Aim of the task: Restate word for word each line of the data, starting at the one containing "The height and width of the screenshot is (408, 700)." and running through the last.

Extracted data entries:
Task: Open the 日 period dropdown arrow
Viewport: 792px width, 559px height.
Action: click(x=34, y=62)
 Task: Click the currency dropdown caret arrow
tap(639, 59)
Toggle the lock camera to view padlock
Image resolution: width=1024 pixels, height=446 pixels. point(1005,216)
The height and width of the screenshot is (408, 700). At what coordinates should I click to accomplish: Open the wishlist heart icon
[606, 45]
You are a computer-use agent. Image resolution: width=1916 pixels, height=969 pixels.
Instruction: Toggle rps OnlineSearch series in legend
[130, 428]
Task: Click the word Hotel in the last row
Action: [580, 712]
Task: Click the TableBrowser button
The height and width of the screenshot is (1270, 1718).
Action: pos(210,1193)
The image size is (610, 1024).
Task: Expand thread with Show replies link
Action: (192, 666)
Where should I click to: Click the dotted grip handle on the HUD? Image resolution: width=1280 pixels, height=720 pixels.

Answer to the problem:
The height and width of the screenshot is (408, 700). At what coordinates should I click to accomplish: Open the wishlist heart icon
[606, 45]
You are a computer-use agent. Image resolution: width=1916 pixels, height=969 pixels.
Instruction: Toggle rps OnlineSearch series in legend
[130, 428]
Task: Click the word Hotel in the last row
Action: [580, 712]
Task: Click the TableBrowser button
The height and width of the screenshot is (1270, 1718).
Action: pos(210,1193)
The image size is (610, 1024).
Task: Expand thread with Show replies link
Action: (192, 666)
Where should I click to: Click the dotted grip handle on the HUD? Image resolution: width=1280 pixels, height=720 pixels.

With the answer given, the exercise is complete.